Today, those displaced across the globe gather in Kozarac, the site of this year’s ceremony to pay their respects to the victims and their surviving family members. They gather in silence and tears to hear the names of over 3,000 victims read out through speakers. Praying for those killed and finally buried with dignity to find their peace in the afterlife. They gather around the coffins that are arranged in an orderly fashion draped in green cloth. Amongst them, families are seen embracing the remains, whispering words they so longed to share in person as a means to soften their pain, greeting their loved ones after decades in the most heartbreaking of situations only to have to let them go once more. Their fleeting moments together, gone before they can even comprehend. How can one share all that has happened, all that one has felt over the years, everything one has longed to say in seconds? Those around them, pray for them, for God to give them the strength to endure this day. Just like the day they received the phone call to inform them of the found remains. More often than not, the crowds of surrounding people having personally survived the identical situation they see unfolding before them. Multiple times.
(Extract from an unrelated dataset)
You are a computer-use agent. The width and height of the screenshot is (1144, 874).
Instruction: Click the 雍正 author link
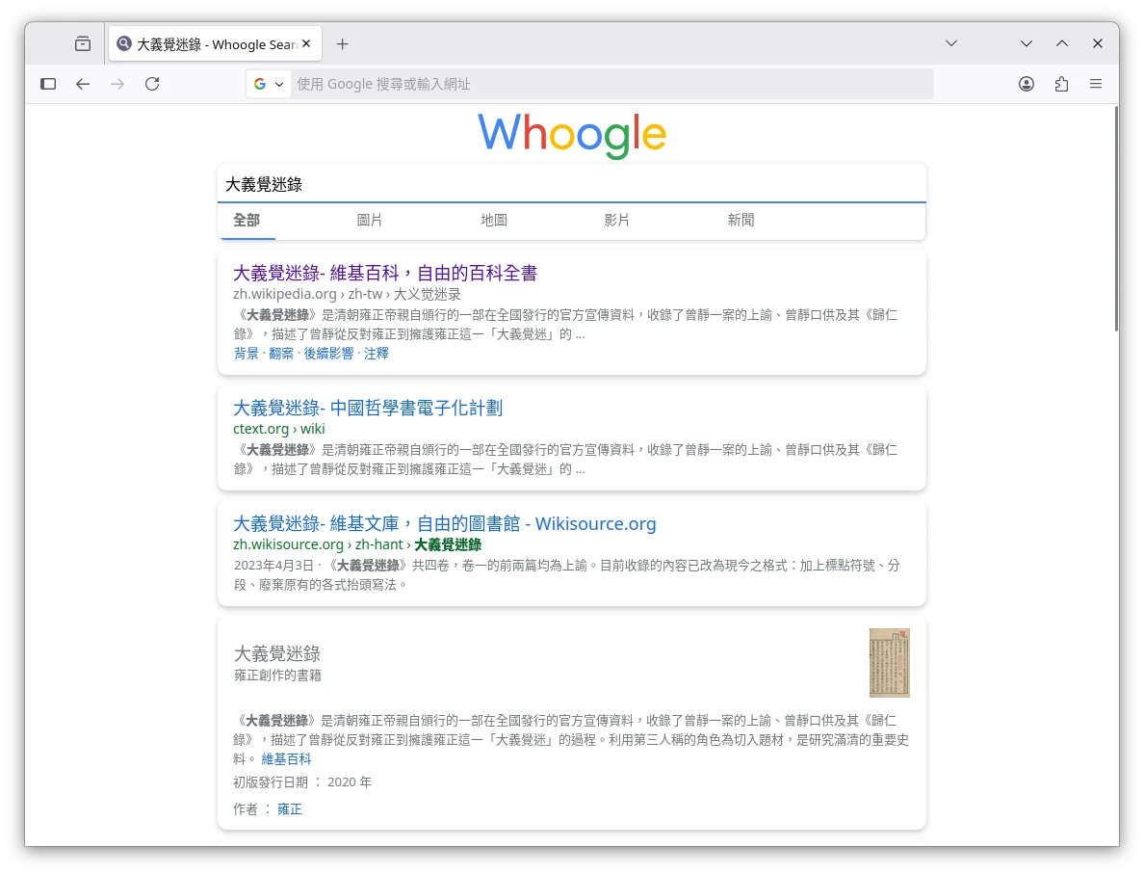(x=290, y=809)
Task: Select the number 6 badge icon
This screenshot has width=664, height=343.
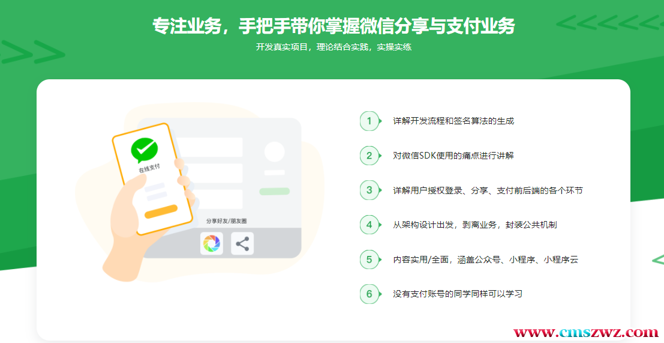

We gather to pay our respects to them all. This morning the men and boys, the generations that have come after the war, will gather for Eid prayers in the morning. Filling the mosques, rebuilt from their destruction, buildings that are otherwise near empty when the diaspora are not present. They will return home. The homes they painstakingly rebuilt whilst forging a new life from nothing in foreign lands, returning to their loved ones and sharing the traditional greetings over Bosnian coffee and homemade baklava. Never sweeter than when eaten on Eid. Phoning or messaging friends and family across the globe to share well wishes. Despite three decades passing, still hoping a day will come when they can all finally gather together. Just as they had once lived before 1992. Yet knowing that none is promised tomorrow.
As 11 am draws near, many will then prepare to attend the burials, revisiting mosques with opposing feelings to that of the same morning. They will endure the brutal summer heat for those innocently killed. The guilt of surviving is heavy on their souls. They will thank those that have travelled from all corners of Bosnia and the world for bearing witness to Prijedor’s tragedy. For carrying some of the burden, even just for today. Honouring the victims with a poignant silence as their coffins pass by them, or they help to carry them. Offering a prayer to each victim at their freshly closed graves. Zigzagging through the cemetery to pray for loved ones buried years prior. A bittersweet moment upon their return home, to their life after genocide when they are once again offered coffee and cake.
This time, the absence of those marked with white gravestones or missing in mass graves is ever more present.
How can one celebrate, when one mourns at the same time?